Впереди озеро, оттуда доносится плеск. Там точно гуляет рыба. По узкой тропке Эрих и его напарник баварец Вилли Бауэр крадутся к берегу. Надо подойти незаметно. Иваны расположились дальше, за озером. Задача у Эриха и Вилли простая – наполнить канистры чистой питьевой водой. Затем, если удастся, рыбки наловить – у них с собой пара сачков – в камышиной заводи водятся жирные караси.
Впереди появилось открытое водное пространство – озеро. Справа крутой песчаный берег, на взгорке разбитая кирха, русская церквушка, слева берег гладкий и камыши. Кругом мелкий кустарник, редкие кривые ивы, почки на ветках уже набухли. Дядька Отто говорил, что древесина у ивы мягкая, годится на мелкие поделки, а кору можно использовать на дубление кожи. Но у русских ивы особые, крепкие, Эрих попробовал вырезать себе ложку, только затупил нож. Слава богу, в этих местах стреляют редко, так, больше для устрашения, земля ничейная. Ранее эту ничейную полоску земли возле церкви русские использовали для своих особых нужд – снег растаял, и ветерок доносил оттуда ядовитые запахи помойки.
Командир взвода, в котором оказался Эрих, старший фельдфебель Штефан Браун, выражался более определенно – эти Иваны специально у нас под носом это устроили. Надеются нас таким образом выжить. Не выйдет. Тем не менее не советовал совать нос в эти «заповедные места». Русские могли заминировать свое «добро». Они горазды на всякие мерзопакостные кунстштюки.
В качестве показательной меры фельдфебель приказал соорудить образцовый немецкий полевой клозет. Оборудовали его в ельничке, подальше от блиндажей и траншей. Он соответствовал всем правилам расположения армии в полевых условиях. Откопал фельдфебель где-то инструкцию кайзеровских времен, в которой давалась схема простого солдатского нужника, и установил два длинных тесаных бревна на козлах. Нижнее, очищенное топором, а верхнее отшлифованное рубанком. На верхнее следовало взгромоздиться голой задницей, сапоги на нижнем. Рядом песчаная горка и лопата. Сделал свое дело, закопай. И никаких запахов. Никаких инфекций. Почему же русские так не поступают? Почему для отхожих дел им нужно необозримо большое пространство?

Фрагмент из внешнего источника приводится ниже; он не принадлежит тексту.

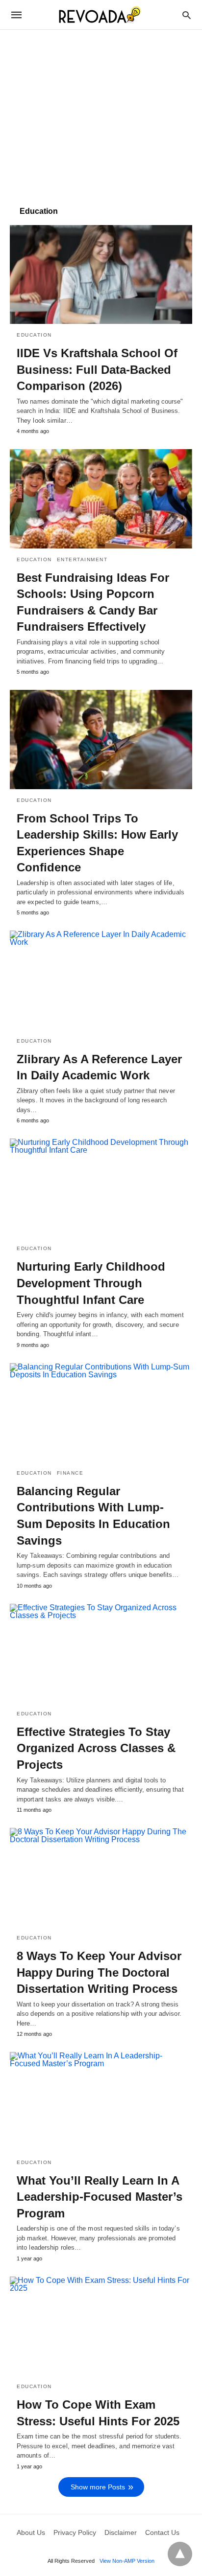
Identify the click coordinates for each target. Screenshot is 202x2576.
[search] (186, 15)
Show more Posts (98, 2487)
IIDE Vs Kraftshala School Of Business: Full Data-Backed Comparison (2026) (97, 369)
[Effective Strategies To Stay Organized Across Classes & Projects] (101, 1653)
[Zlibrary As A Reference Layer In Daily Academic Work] (101, 980)
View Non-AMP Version (127, 2561)
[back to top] (180, 2554)
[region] (101, 113)
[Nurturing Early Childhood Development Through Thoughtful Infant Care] (101, 1188)
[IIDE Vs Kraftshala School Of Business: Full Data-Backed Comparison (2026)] (101, 274)
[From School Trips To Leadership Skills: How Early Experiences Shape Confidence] (101, 739)
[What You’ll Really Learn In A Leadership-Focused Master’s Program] (101, 2101)
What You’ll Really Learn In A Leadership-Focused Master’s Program (99, 2197)
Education (34, 335)
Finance (70, 1473)
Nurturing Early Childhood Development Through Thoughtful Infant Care (91, 1283)
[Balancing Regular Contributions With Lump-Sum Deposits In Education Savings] (101, 1412)
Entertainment (82, 559)
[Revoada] (100, 14)
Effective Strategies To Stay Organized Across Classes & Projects (96, 1748)
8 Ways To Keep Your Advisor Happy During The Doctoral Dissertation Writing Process (99, 1972)
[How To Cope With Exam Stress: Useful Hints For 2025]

Три дня назад старший ефрейтор Хассо Вендт вместе с рядовым Руммелем ходили к озеру за водой и наловили там карасей. Во взводе их встретили как героев: жажду утолили, соседей свежей рыбой угостили. И хвастались, вот мы какие шустрые, под носом у Иванов воды набрали и рыбы наловили. Саксонец Вендт, по профессии пивовар, вообще отличался особым чутьем на чужое продовольствие, особенно на шнапс. Стоило его послать в какую-нибудь деревушку с пустяковым заданием, так он без продуктов не возвращался. Его сухарная сумка всегда была набита съестным. Как правило, приносил с собой еще бутылку местного спиртного. Зачастую это был простой самогон или по-немецки фузель. Любил Вендт это зелье.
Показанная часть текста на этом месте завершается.